**EXCERPTED TEXT**

↓

The NLRB does not simply issue fiats setting forth policies. Instead, it decides particular cases. In deciding cases, the Board often sets policies that have much broader implications, but even if a majority of Board Members would like to overturn a particular precedent, they must wait until they have a case that raises the issue. You might think that Harvard or Columbia could raise the issue with the Trump Board simply by refusing to bargain with a victorious union. But, when an employer refuses to bargain with a newly certified union, since the earliest days of the NLRA the Board has adhered to a policy of refusing to allow the employer to raise issues that “were or could have been litigated in the underlying representation hearing.” This is true even where the issue raised by the employer is jurisdictional. For instance, the NLRA definition of “employee” excludes individuals employed as supervisors. But, where employers have argued that a bargaining unit improperly includes supervisors, the Board has refused to address those claims in refusal-to-bargain cases following a union election. This has been true even where the Board Members have suggested that they were sympathetic to the employer’s position on the merits. In Evergreen New Hope Health & Rehabilitation Center, a 2002 case, the employer argued that a newly certified unit improperly included statutory supervisors. Board Members Hurtgen and Bartlett both noted in a footnote that they did not necessarily endorse the decision that had been reached in the representation case, but nevertheless the issue raised by the employer was not “properly litigable” in the refusal-to-bargain case.

↑

**TASK STATEMENT**
Answer these questions from the NLRB excerpt:
(a) According to the excerpt, what does the NLRB do instead of issuing fiats that set forth policies?
(b) Whom does the NLRA definition of "employee" exclude?
(c) Which two Board Members wrote the footnote in Evergreen New Hope Health & Rehabilitation Center?

**EXTRACTED RECORDS**

↓

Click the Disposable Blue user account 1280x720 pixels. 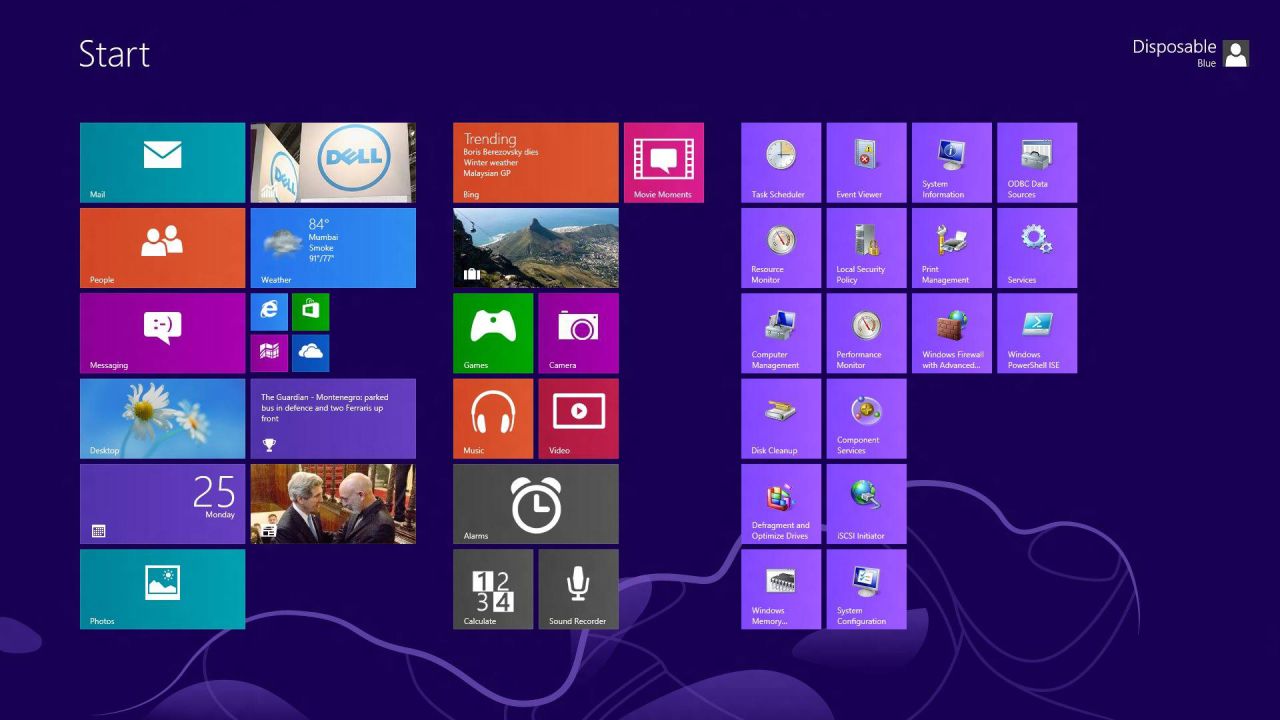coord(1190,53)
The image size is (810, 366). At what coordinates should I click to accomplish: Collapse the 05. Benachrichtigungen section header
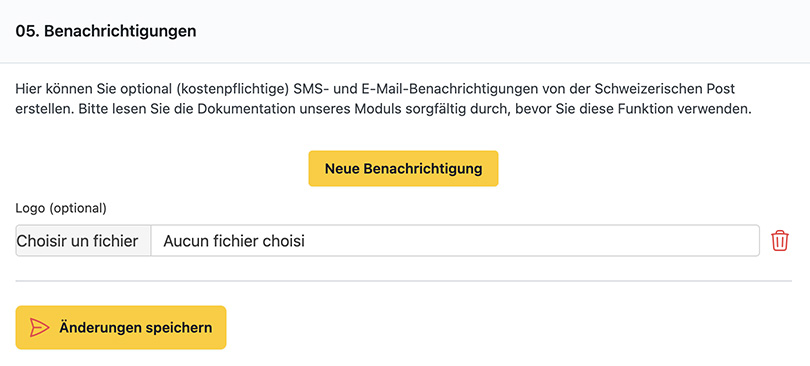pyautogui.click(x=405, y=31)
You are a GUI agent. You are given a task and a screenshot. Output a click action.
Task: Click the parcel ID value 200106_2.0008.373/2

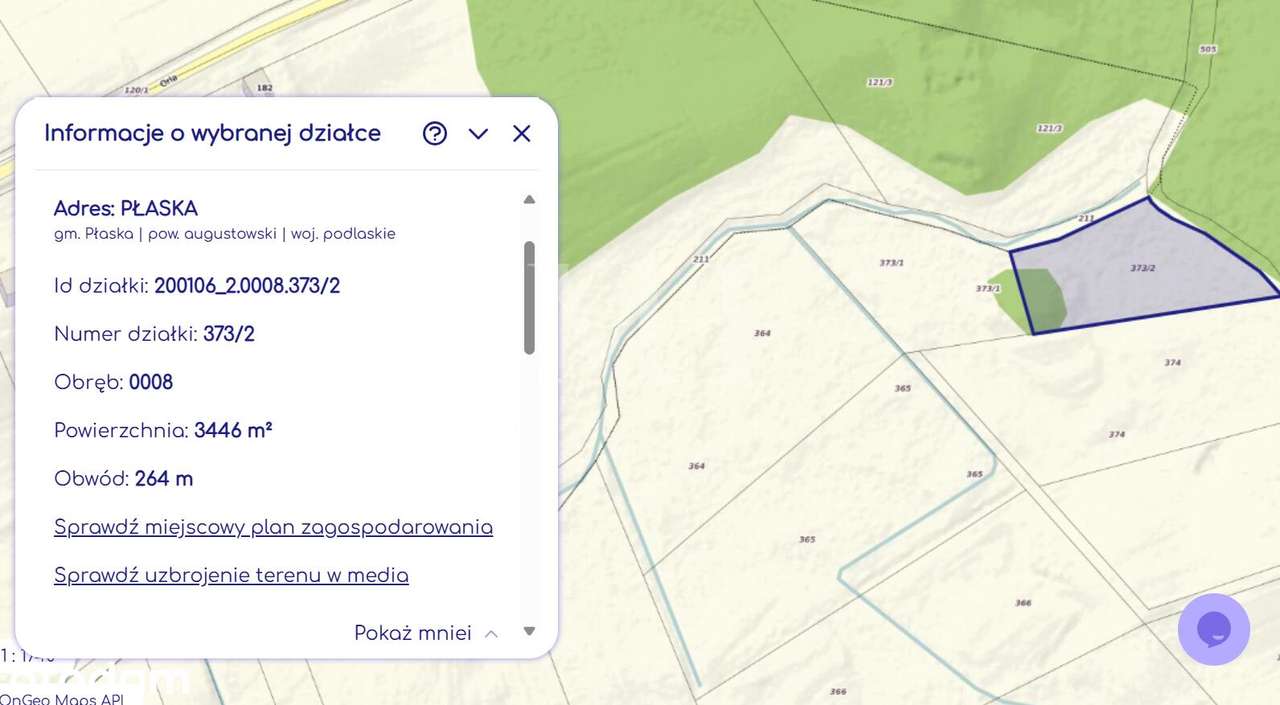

↑
↓

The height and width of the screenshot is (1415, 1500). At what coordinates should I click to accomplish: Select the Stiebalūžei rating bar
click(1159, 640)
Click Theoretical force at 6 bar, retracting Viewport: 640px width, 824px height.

↑

**THE ANSWER**
(a) It decides particular cases.
(b) Individuals employed as supervisors.
(c) Hurtgen and Bartlett.